*** INFORMATION GIVEN ***

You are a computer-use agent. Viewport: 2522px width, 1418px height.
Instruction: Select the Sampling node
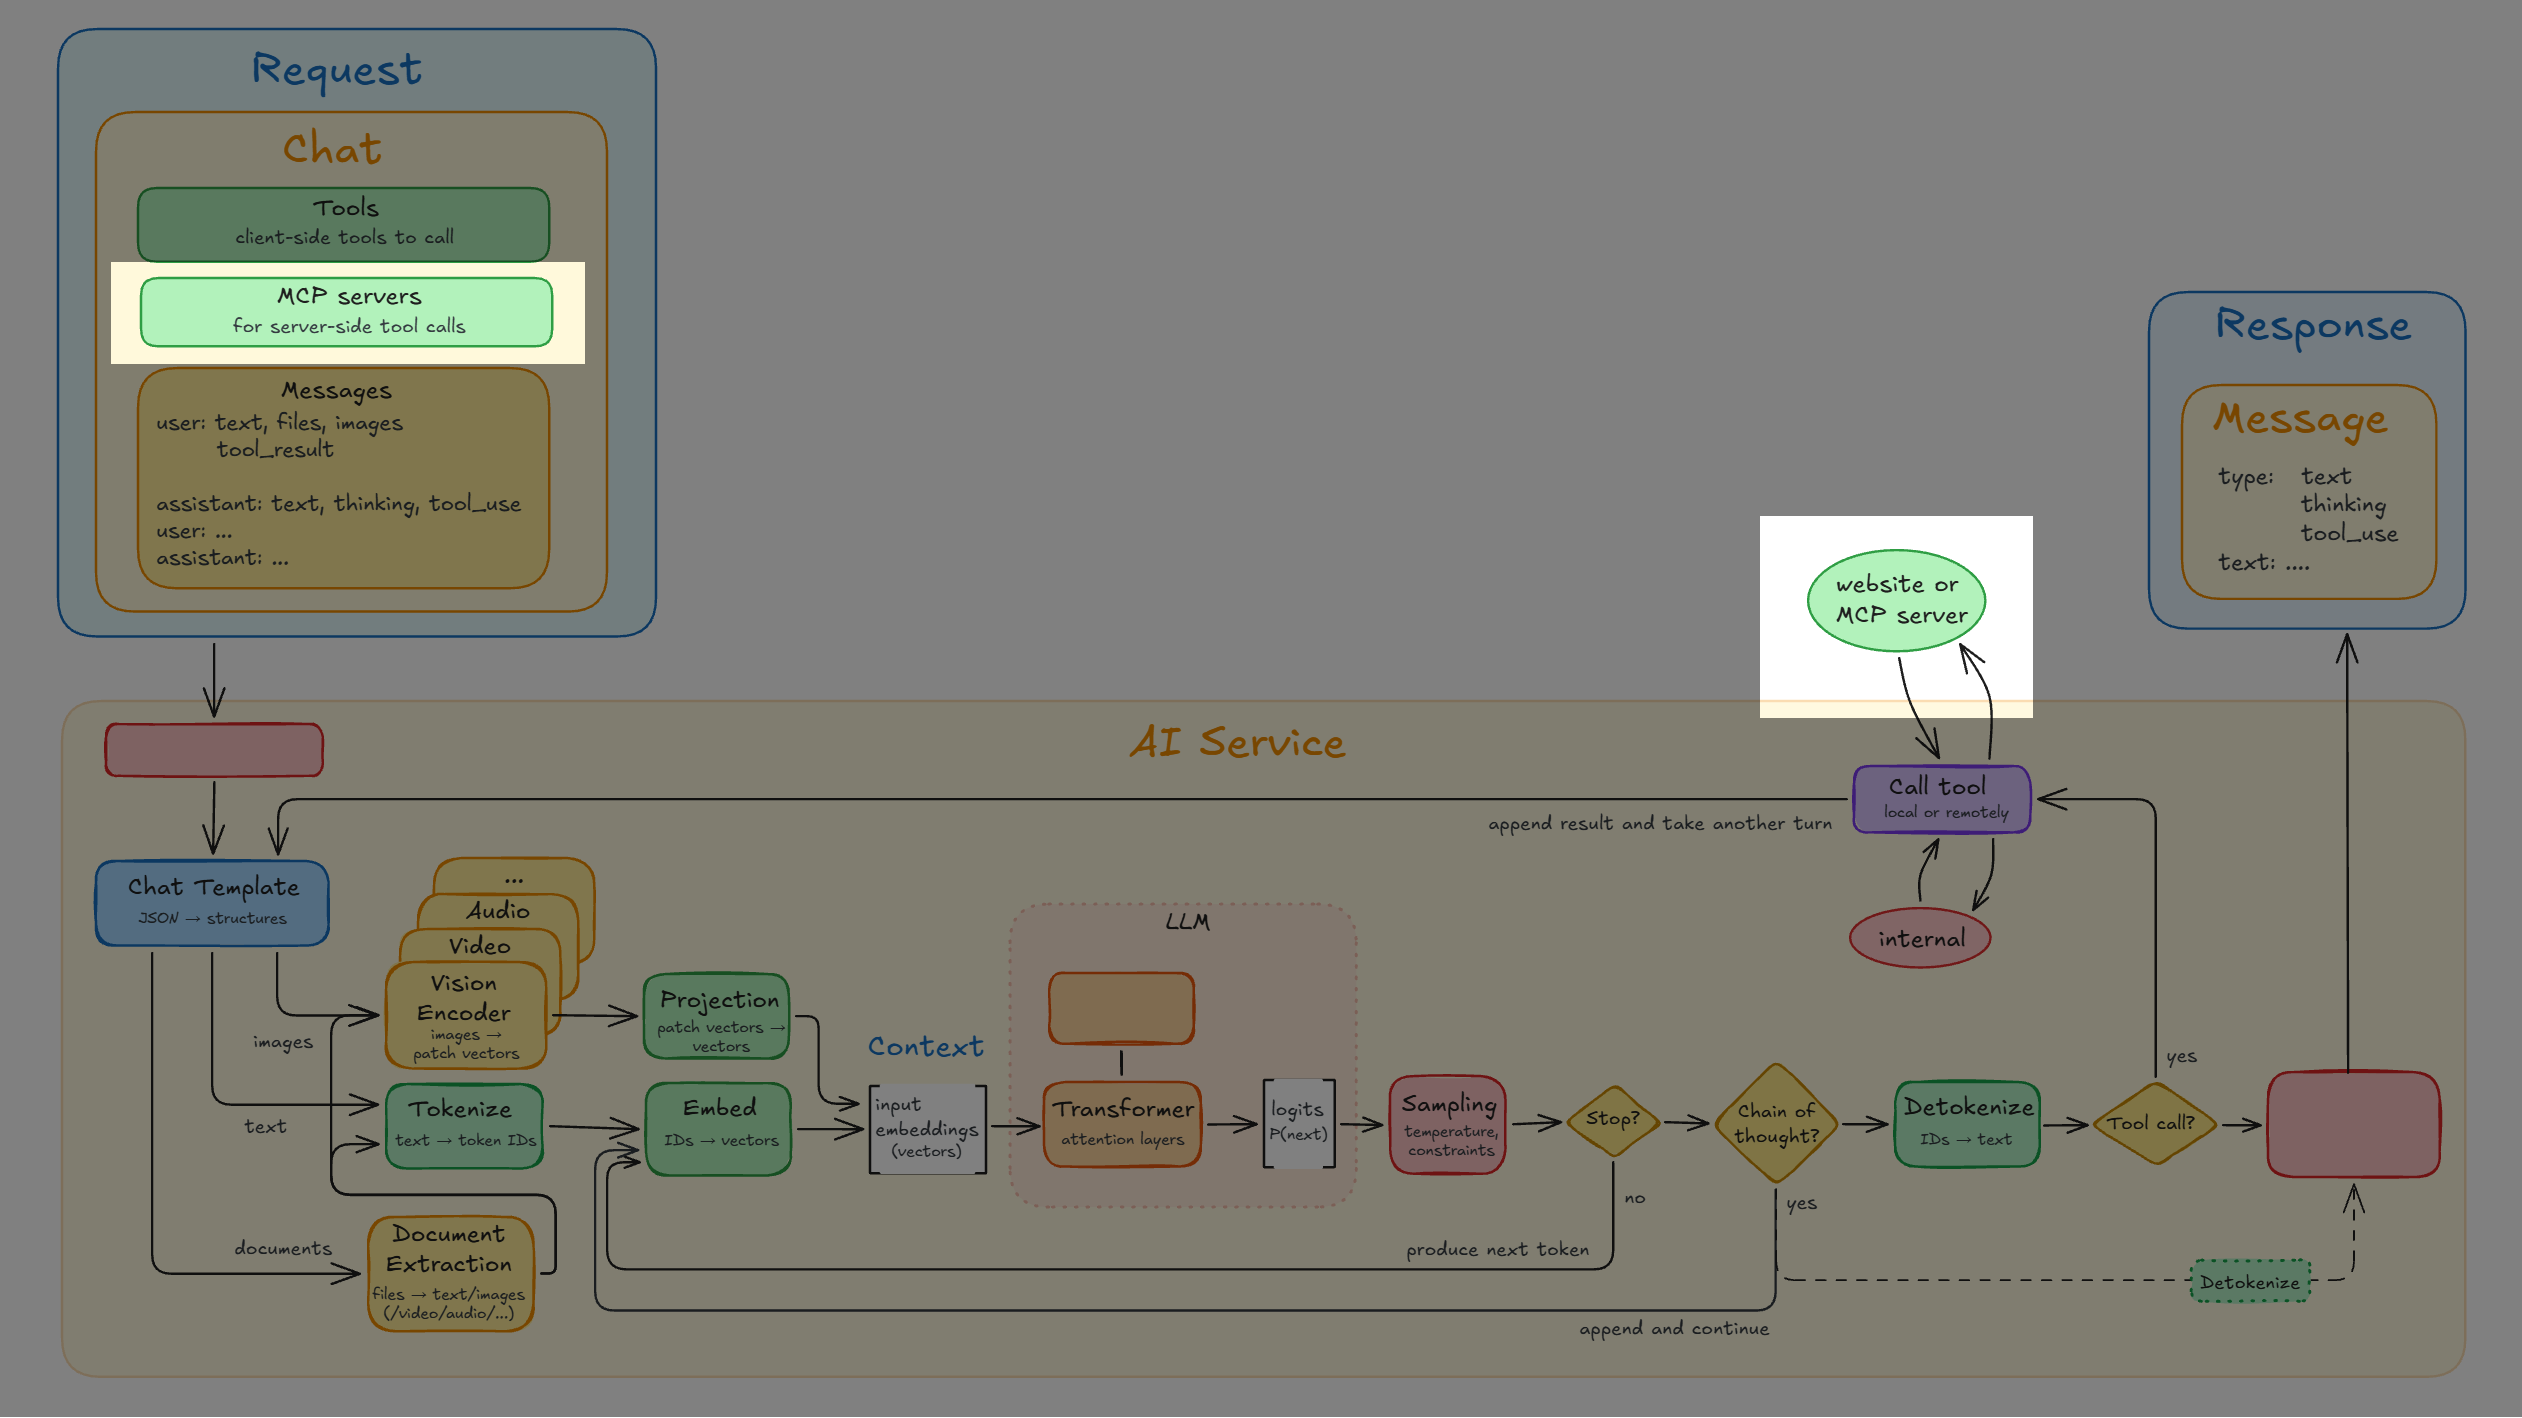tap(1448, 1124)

***
*** INFORMATION GIVEN ***

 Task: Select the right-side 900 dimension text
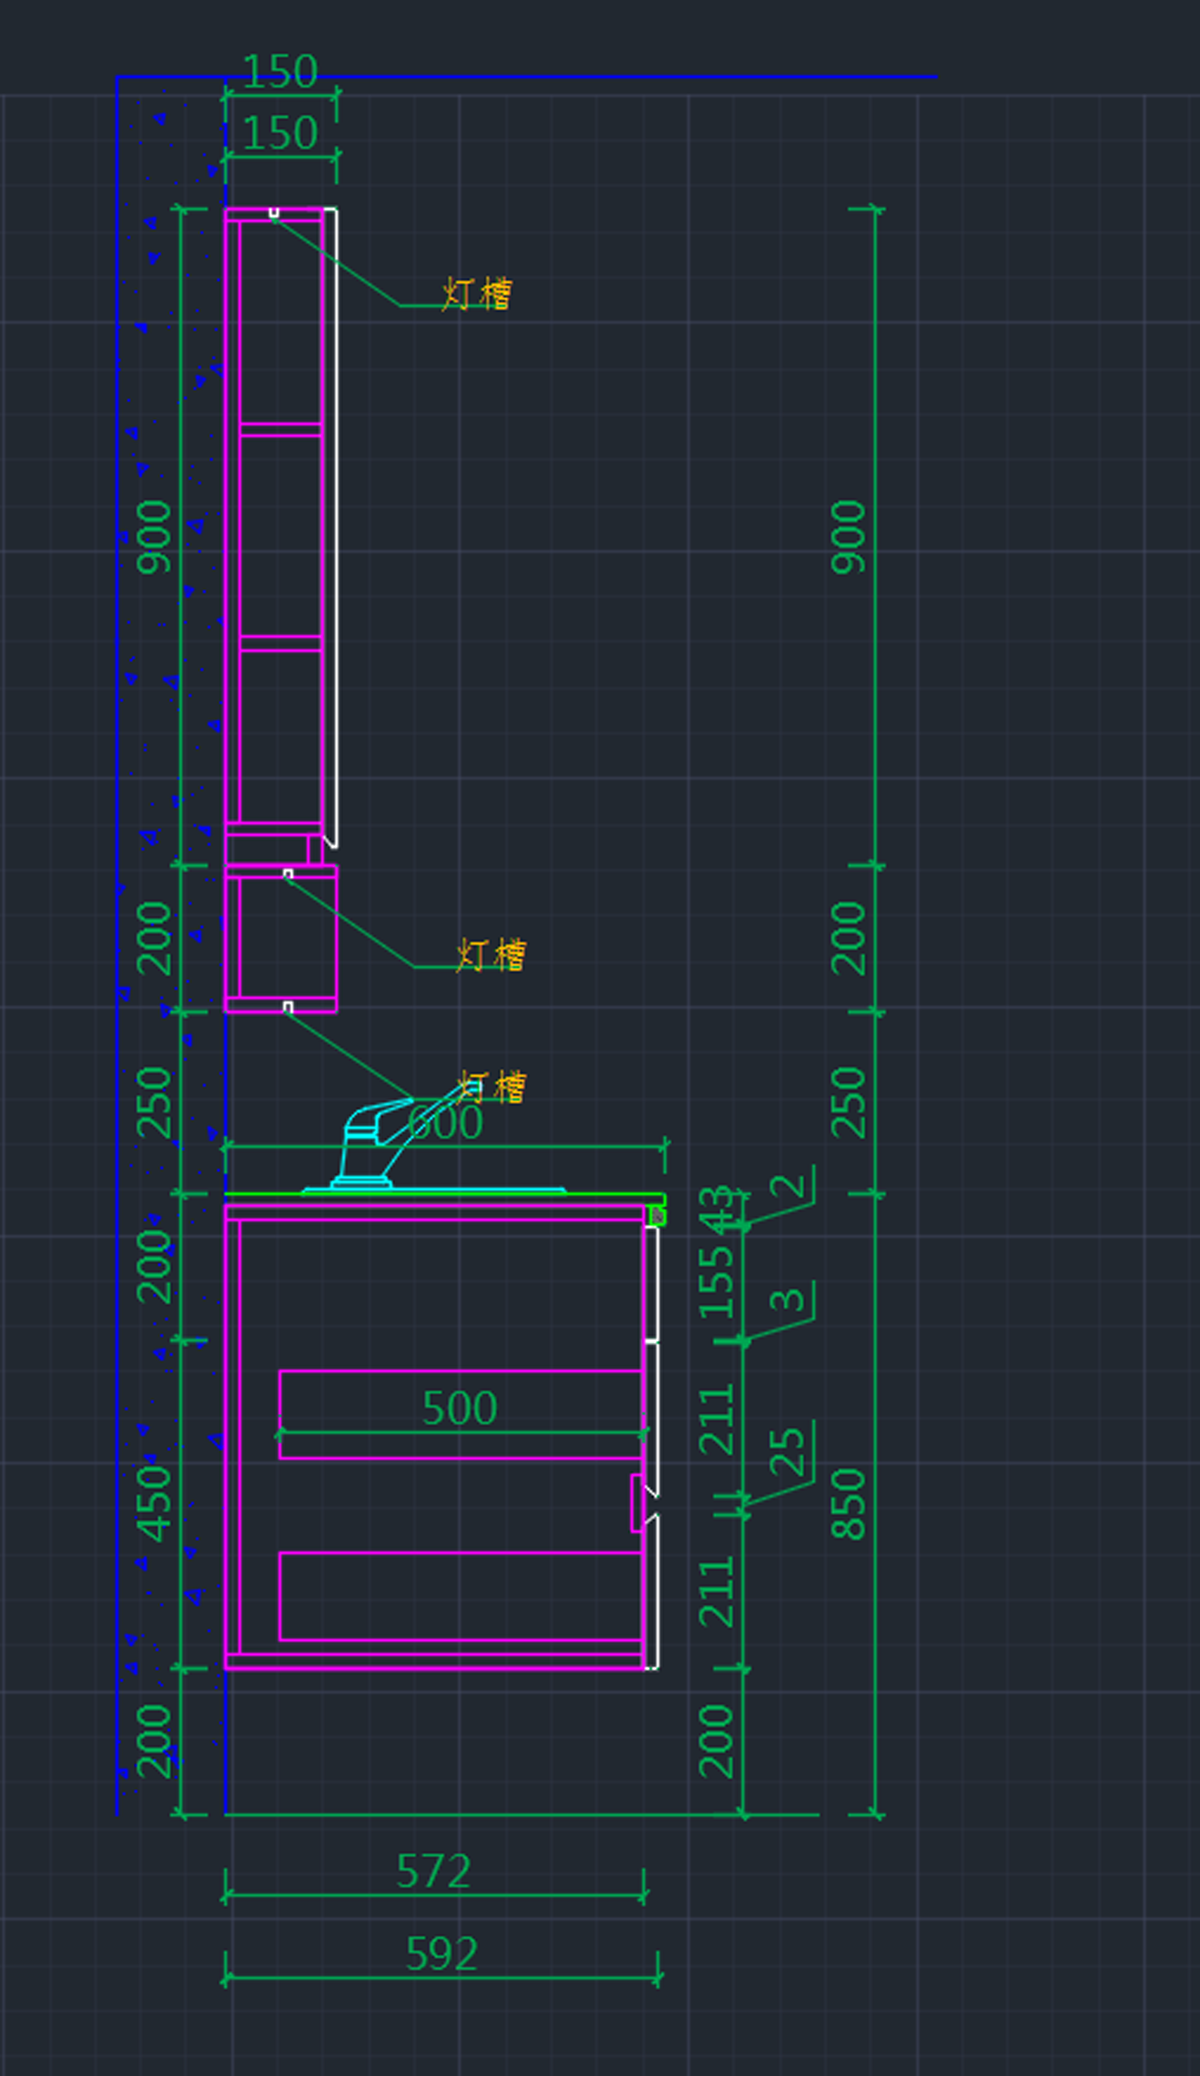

***
*** INFORMATION GIVEN ***

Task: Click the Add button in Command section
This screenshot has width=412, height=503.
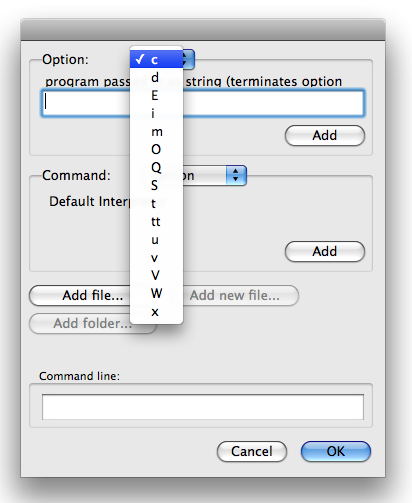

***

#### ASSIGNMENT:
The answer is the lines above between the line holding "Task: Click the Add button in Command section" and the line holding "This screenshot has width=412, height=503.", inclusive, each written out exactly, and no others.

#### SOLUTION FOR THIS TASK:
Task: Click the Add button in Command section
This screenshot has width=412, height=503.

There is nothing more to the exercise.